# TASK PROMPT
All of the data is to be set down again without alteration.

----- PROVIDED DATA -----

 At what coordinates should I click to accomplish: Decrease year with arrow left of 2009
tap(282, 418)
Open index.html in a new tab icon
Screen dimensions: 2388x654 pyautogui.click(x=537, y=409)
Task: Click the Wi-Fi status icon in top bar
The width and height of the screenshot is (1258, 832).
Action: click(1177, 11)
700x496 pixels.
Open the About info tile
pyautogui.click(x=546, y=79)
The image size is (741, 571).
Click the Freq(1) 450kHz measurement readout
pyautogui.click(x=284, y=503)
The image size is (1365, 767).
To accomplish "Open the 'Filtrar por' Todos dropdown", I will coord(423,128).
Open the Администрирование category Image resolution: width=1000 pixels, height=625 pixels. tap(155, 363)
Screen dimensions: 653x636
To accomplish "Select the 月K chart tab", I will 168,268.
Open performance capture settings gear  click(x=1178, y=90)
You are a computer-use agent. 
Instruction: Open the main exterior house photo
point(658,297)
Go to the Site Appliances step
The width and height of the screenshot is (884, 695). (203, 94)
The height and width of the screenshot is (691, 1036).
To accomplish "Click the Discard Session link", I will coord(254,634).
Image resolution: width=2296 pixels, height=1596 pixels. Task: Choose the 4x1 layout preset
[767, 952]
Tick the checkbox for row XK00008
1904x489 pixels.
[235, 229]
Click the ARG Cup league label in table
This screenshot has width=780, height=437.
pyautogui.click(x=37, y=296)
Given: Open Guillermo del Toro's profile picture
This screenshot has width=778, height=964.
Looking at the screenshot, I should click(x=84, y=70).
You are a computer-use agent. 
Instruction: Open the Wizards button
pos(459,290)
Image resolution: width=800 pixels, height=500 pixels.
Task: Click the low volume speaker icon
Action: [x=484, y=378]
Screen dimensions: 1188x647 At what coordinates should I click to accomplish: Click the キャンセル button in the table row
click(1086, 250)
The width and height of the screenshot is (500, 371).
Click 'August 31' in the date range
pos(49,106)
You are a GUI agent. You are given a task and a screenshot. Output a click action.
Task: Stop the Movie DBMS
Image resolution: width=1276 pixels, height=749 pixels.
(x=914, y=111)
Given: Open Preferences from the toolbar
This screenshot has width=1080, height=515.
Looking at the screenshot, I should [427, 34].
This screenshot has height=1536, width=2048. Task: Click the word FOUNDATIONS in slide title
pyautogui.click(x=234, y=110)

-----

# EXPECTED ANSWER
 At what coordinates should I click to accomplish: Decrease year with arrow left of 2009
tap(282, 418)
Open index.html in a new tab icon
Screen dimensions: 2388x654 pyautogui.click(x=537, y=409)
Task: Click the Wi-Fi status icon in top bar
The width and height of the screenshot is (1258, 832).
Action: click(1177, 11)
700x496 pixels.
Open the About info tile
pyautogui.click(x=546, y=79)
The image size is (741, 571).
Click the Freq(1) 450kHz measurement readout
pyautogui.click(x=284, y=503)
The image size is (1365, 767).
To accomplish "Open the 'Filtrar por' Todos dropdown", I will coord(423,128).
Open the Администрирование category Image resolution: width=1000 pixels, height=625 pixels. tap(155, 363)
Screen dimensions: 653x636
To accomplish "Select the 月K chart tab", I will 168,268.
Open performance capture settings gear  click(x=1178, y=90)
You are a computer-use agent. 
Instruction: Open the main exterior house photo
point(658,297)
Go to the Site Appliances step
The width and height of the screenshot is (884, 695). (203, 94)
The height and width of the screenshot is (691, 1036).
To accomplish "Click the Discard Session link", I will coord(254,634).
Image resolution: width=2296 pixels, height=1596 pixels. Task: Choose the 4x1 layout preset
[767, 952]
Tick the checkbox for row XK00008
1904x489 pixels.
[235, 229]
Click the ARG Cup league label in table
This screenshot has width=780, height=437.
pyautogui.click(x=37, y=296)
Given: Open Guillermo del Toro's profile picture
This screenshot has width=778, height=964.
Looking at the screenshot, I should click(x=84, y=70).
You are a computer-use agent. 
Instruction: Open the Wizards button
pos(459,290)
Image resolution: width=800 pixels, height=500 pixels.
Task: Click the low volume speaker icon
Action: [x=484, y=378]
Screen dimensions: 1188x647 At what coordinates should I click to accomplish: Click the キャンセル button in the table row
click(1086, 250)
The width and height of the screenshot is (500, 371).
Click 'August 31' in the date range
pos(49,106)
You are a GUI agent. You are given a task and a screenshot. Output a click action.
Task: Stop the Movie DBMS
Image resolution: width=1276 pixels, height=749 pixels.
(x=914, y=111)
Given: Open Preferences from the toolbar
This screenshot has width=1080, height=515.
Looking at the screenshot, I should [427, 34].
This screenshot has height=1536, width=2048. Task: Click the word FOUNDATIONS in slide title
pyautogui.click(x=234, y=110)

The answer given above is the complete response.